The National Association of Insurance Commissioners of Kansas City, Mo., yesterday adopted a new proposal to modernize state-based regulation of reinsurance.
The National Association of Insurance Commissioners of Kansas City, Mo., yesterday adopted a new proposal to modernize state-based regulation of reinsurance.
This new proposal creates two new groups of reinsurers in the United States: Those that are based in the United States and non-U.S-based port of entry reinsurers.
There are also modified collateral requirements for eligible reinsurance companies.
The proposal establishes a new framework for state regulation based on supervisory recognition concepts, single-state licensure for U.S. reinsurers and single-state certification for foreign reinsurers from approved jurisdictions.
For now, the proposal is only a conceptual framework, New Jersey insurance commissioner Steven M. Goldman said in a statement.
“Now, we must focus on developing the specifics of this new regulatory regime and taking the appropriate legislative steps to make the proposal a reality,” he said.
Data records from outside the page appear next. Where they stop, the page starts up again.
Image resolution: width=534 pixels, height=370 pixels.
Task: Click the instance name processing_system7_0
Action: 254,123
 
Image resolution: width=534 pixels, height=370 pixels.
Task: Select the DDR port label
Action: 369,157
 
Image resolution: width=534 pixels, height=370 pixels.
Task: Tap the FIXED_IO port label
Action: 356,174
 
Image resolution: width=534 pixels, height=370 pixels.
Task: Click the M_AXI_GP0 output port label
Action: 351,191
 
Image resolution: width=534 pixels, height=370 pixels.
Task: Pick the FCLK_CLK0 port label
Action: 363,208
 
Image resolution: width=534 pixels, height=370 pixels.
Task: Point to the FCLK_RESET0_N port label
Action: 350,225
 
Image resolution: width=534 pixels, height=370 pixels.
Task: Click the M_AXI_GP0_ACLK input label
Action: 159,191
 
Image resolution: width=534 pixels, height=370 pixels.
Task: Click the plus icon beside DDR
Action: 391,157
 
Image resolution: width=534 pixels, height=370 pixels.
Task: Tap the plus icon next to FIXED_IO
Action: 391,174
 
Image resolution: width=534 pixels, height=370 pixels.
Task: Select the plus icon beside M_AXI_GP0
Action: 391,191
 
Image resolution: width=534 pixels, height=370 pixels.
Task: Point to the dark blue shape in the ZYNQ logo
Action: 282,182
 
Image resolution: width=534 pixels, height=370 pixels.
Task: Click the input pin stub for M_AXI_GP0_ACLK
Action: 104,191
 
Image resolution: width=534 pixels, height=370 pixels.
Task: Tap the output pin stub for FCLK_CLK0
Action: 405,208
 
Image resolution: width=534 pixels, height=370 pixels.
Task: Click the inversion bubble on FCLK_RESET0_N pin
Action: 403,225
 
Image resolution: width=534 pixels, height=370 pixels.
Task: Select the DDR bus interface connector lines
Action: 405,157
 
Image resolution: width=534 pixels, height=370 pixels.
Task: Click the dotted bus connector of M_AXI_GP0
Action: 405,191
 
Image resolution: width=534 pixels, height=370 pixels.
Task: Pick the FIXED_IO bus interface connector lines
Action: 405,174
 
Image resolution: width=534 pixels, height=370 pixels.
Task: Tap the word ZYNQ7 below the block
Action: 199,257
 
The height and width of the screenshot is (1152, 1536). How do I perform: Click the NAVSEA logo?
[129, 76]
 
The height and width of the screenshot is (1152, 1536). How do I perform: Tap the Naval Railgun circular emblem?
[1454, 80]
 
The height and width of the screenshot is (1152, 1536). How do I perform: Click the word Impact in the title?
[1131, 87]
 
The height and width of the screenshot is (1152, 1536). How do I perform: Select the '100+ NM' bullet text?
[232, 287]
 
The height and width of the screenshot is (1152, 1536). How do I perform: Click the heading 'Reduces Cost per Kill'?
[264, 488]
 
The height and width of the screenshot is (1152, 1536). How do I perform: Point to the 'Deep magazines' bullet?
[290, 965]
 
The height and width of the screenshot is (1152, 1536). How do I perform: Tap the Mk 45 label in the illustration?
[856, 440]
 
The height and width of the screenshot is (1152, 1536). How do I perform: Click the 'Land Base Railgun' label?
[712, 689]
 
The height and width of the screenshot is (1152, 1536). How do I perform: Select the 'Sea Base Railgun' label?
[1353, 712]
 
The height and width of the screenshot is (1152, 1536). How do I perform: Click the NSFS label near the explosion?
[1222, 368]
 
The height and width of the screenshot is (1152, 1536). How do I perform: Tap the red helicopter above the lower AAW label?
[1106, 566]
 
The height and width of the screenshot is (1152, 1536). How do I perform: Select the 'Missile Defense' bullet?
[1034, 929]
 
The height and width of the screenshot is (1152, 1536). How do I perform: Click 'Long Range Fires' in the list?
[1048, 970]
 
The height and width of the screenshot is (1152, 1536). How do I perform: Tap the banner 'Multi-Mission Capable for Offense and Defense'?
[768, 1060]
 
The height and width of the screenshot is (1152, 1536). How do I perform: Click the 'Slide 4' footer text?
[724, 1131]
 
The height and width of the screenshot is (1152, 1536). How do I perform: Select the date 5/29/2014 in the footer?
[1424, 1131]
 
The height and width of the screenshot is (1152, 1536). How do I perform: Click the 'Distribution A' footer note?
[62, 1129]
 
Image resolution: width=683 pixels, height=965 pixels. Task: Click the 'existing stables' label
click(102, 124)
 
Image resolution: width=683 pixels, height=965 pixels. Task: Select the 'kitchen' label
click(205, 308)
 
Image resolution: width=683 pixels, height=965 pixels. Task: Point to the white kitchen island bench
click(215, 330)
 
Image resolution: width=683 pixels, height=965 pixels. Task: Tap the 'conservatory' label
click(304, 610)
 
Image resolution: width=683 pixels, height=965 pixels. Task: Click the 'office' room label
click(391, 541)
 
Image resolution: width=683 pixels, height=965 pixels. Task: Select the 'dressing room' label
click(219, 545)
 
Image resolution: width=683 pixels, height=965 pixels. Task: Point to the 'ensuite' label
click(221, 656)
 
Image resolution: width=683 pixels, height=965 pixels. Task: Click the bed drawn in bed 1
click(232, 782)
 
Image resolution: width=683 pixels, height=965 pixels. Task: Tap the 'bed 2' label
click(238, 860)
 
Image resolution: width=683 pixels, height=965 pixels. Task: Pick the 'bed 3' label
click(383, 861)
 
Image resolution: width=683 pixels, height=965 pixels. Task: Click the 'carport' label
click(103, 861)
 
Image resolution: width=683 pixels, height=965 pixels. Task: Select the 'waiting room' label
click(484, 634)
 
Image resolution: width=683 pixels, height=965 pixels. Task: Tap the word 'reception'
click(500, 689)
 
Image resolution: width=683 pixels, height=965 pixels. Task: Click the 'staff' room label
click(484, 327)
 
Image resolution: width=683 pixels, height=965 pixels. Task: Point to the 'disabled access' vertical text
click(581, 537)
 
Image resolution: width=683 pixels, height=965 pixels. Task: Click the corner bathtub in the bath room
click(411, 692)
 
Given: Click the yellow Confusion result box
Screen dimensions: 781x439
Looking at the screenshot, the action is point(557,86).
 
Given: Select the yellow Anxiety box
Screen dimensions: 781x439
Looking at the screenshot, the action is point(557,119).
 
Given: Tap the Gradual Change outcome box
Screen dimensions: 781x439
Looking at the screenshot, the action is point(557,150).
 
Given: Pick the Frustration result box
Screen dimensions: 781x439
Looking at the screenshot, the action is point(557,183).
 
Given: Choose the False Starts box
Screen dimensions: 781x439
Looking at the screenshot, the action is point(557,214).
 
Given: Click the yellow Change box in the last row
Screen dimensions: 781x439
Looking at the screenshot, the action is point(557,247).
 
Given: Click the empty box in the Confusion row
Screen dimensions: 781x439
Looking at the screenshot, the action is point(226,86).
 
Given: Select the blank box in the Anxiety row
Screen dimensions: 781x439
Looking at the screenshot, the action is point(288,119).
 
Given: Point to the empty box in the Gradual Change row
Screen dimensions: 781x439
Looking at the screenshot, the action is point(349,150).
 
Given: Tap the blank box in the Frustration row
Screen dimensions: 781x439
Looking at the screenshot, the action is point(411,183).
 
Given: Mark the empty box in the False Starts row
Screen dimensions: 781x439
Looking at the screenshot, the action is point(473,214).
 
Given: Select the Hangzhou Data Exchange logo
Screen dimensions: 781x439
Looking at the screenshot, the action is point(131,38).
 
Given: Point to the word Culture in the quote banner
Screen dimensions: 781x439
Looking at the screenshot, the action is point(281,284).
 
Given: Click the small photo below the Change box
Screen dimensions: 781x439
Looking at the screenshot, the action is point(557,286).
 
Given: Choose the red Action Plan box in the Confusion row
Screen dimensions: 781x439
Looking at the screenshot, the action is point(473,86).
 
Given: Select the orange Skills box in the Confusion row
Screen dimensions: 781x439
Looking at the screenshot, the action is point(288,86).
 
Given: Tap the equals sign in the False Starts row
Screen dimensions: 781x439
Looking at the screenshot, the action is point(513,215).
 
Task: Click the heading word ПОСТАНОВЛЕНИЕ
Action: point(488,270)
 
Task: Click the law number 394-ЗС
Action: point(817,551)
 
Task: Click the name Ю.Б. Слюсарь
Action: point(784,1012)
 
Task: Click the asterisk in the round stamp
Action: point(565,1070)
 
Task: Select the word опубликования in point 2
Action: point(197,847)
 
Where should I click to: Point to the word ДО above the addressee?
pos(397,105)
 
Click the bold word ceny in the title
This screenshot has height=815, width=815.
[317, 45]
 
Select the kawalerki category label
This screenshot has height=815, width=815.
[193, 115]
This proposal also creates the NAIC Reinsurance Supervision Review Department, which will evaluate reinsurance supervision regimes in foreign countries and establish standards for states to be qualified to regulate reinsurance on a cross-border basis.
In order for a foreign reinsurer to become a port-of-entry certified carrier, it must be licensed by a non-U.S. jurisdiction that’s eligible for recognition by the RSRD.
The RSRD will be created as a transparent, publicly accountable entity with a governing board of insurance regulators.
Criteria relating to ceded premium volume won’t discriminate against other qualified small jurisdictions from approval as a home state or point-of-entry supervisor, the NAIC said in its announcement.
Those that don’t become national or port-of-entry reinsurers will be governed the NAIC Credit for Reinsurance Model Act.